## Supplied entries
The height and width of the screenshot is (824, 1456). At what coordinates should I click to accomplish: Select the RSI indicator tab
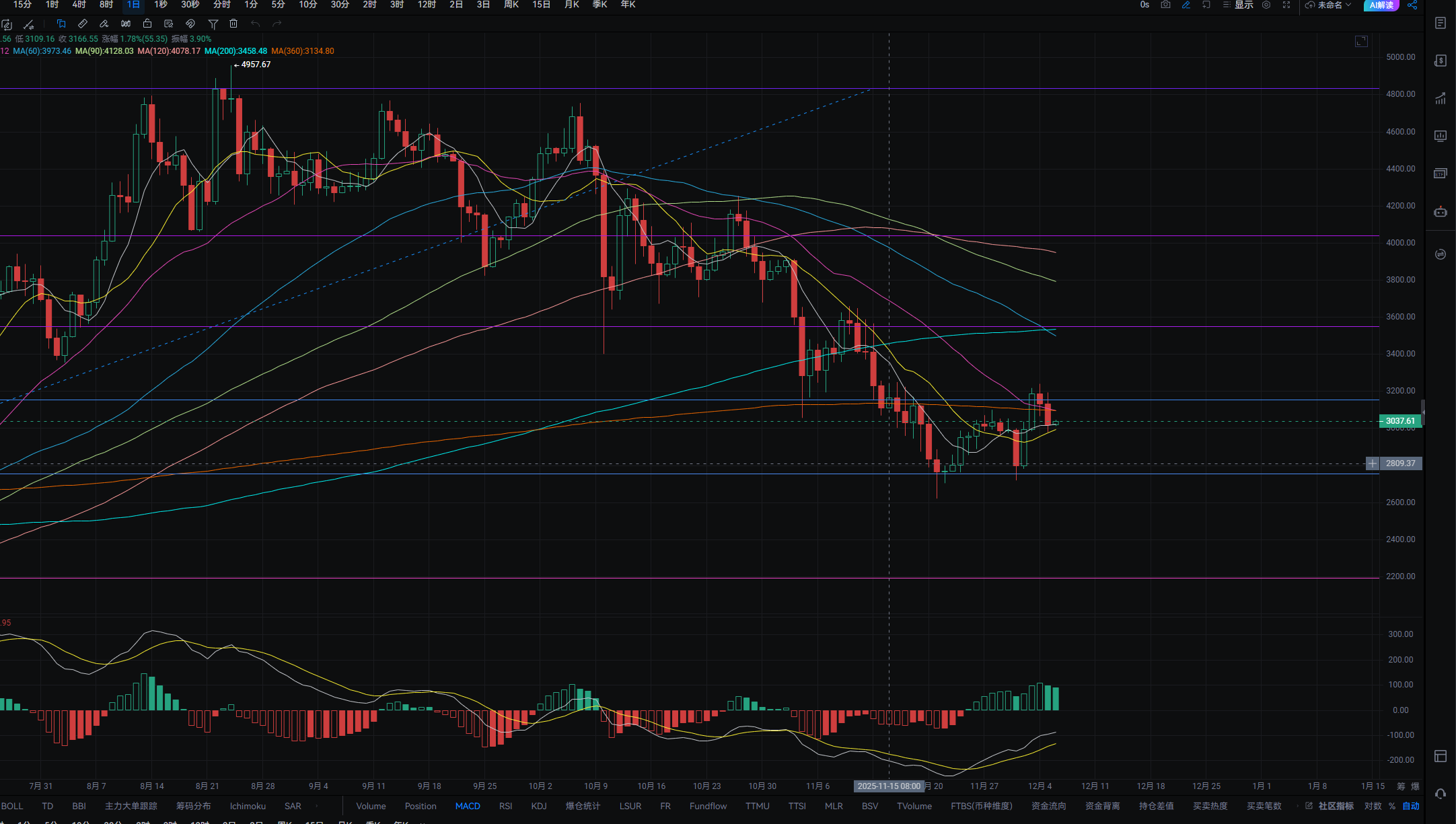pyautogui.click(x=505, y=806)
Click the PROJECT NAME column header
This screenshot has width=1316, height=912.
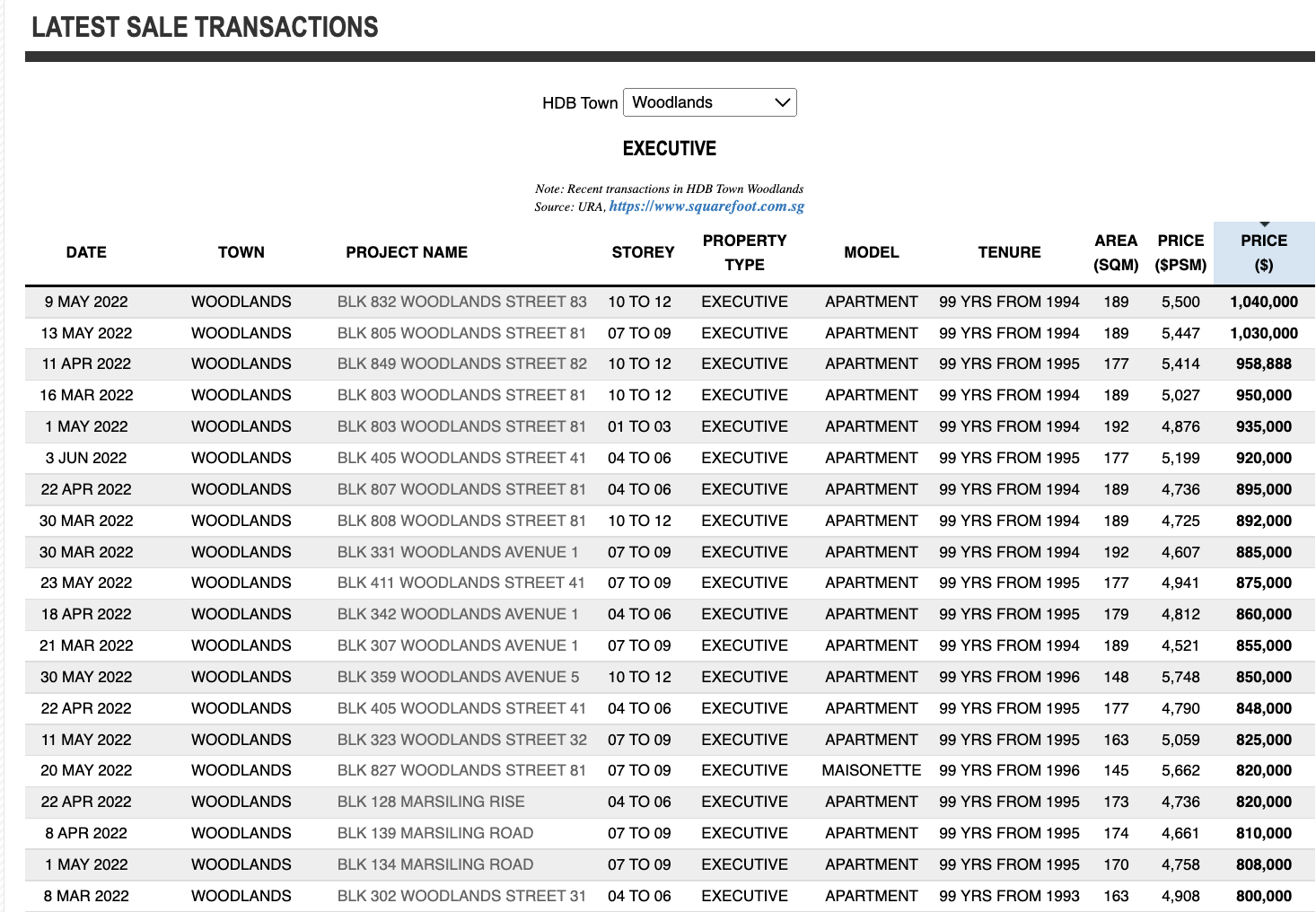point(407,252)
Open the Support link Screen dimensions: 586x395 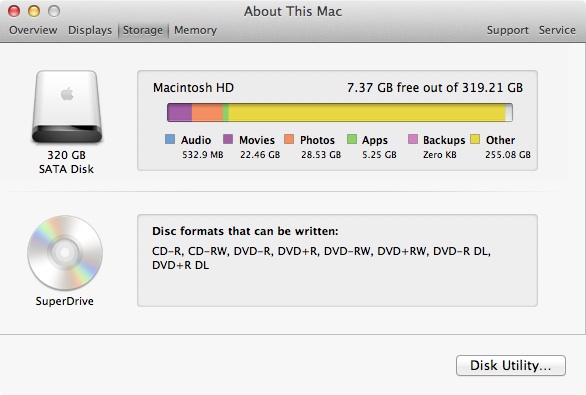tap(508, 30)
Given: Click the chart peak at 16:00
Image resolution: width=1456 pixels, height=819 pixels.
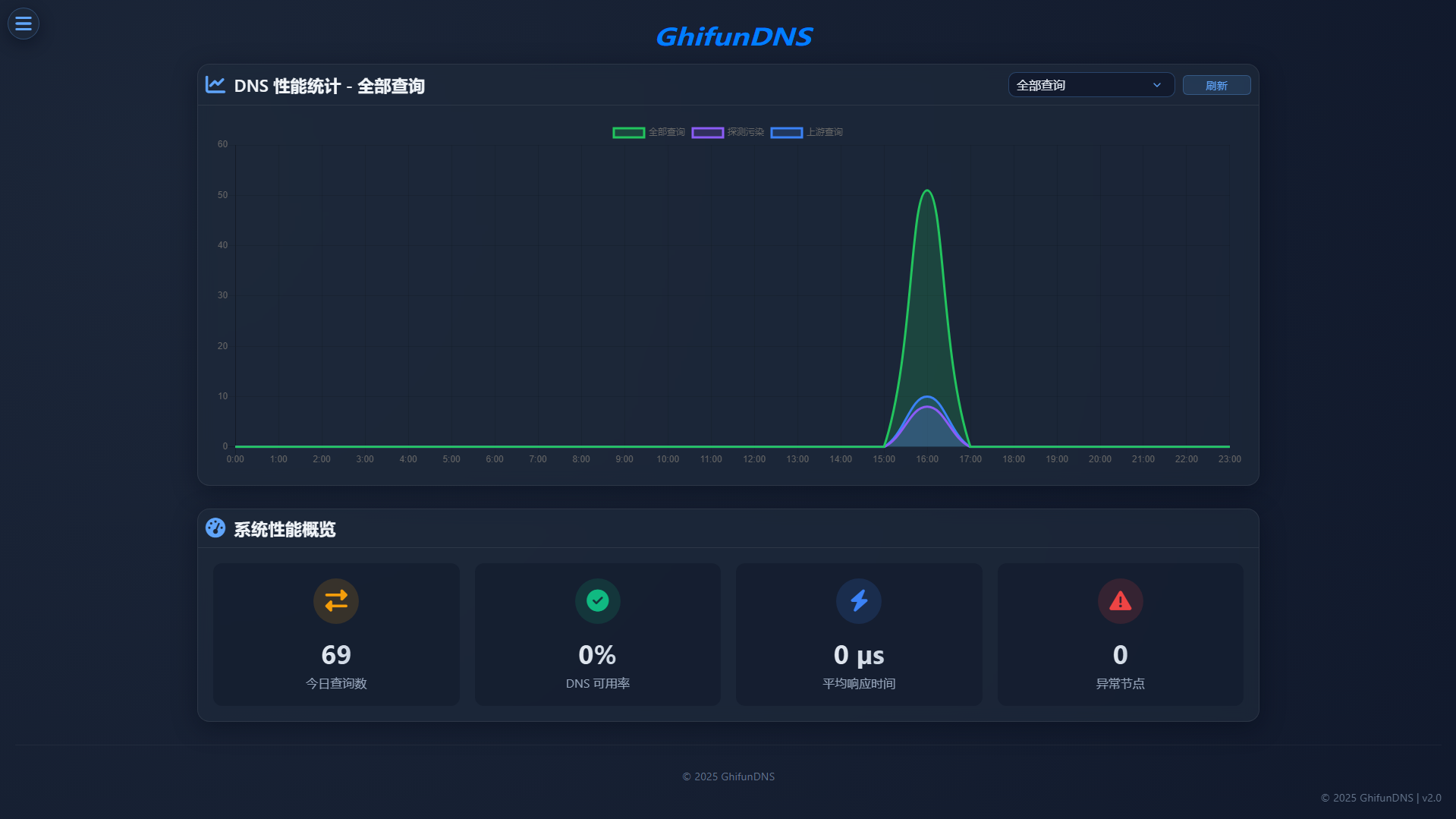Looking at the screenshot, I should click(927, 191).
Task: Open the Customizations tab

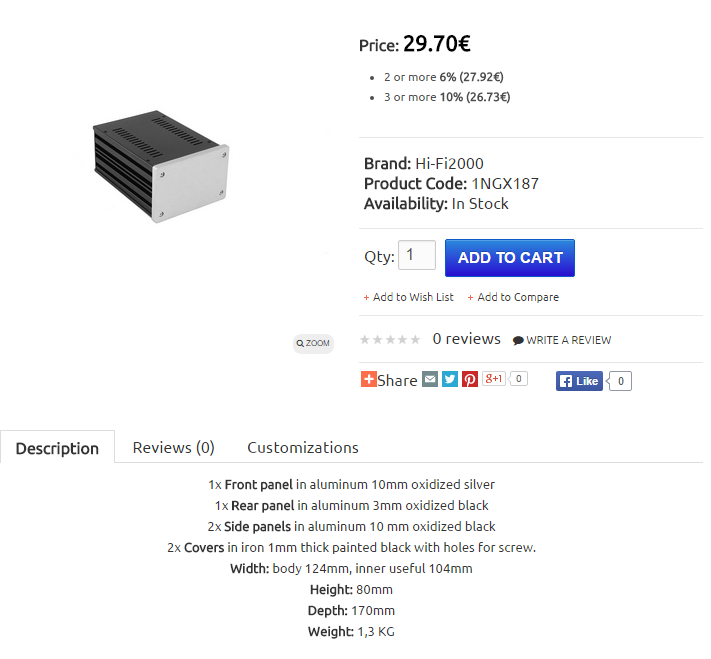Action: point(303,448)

---

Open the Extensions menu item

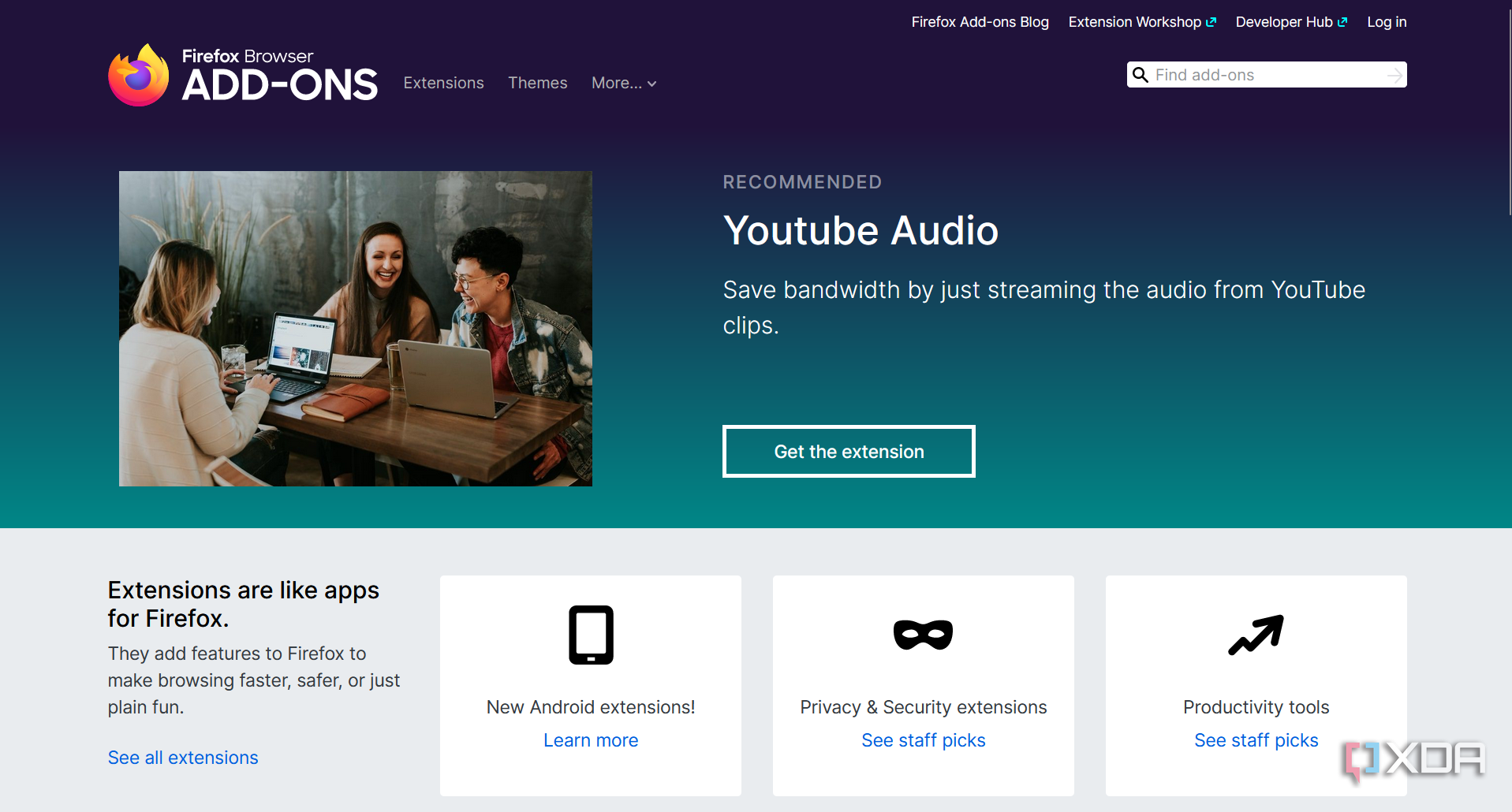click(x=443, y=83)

## Your objective
Recast the part of the data that opens with the line containing "Given: Click the chart peak at 16:00" and closes with the line containing "Action: point(303,448)" as a Markdown table with the columns Row and Line, numbering each line and leaving out blank lines. Omit the pictures from your answer.

## Response
| Row | Line |
|---|---|
| 1 | Given: Click the chart peak at 16:00 |
| 2 | Image resolution: width=1456 pixels, height=819 pixels. |
| 3 | Looking at the screenshot, I should click(927, 191). |
| 4 | Task: Open the Customizations tab |
| 5 | Action: point(303,448) |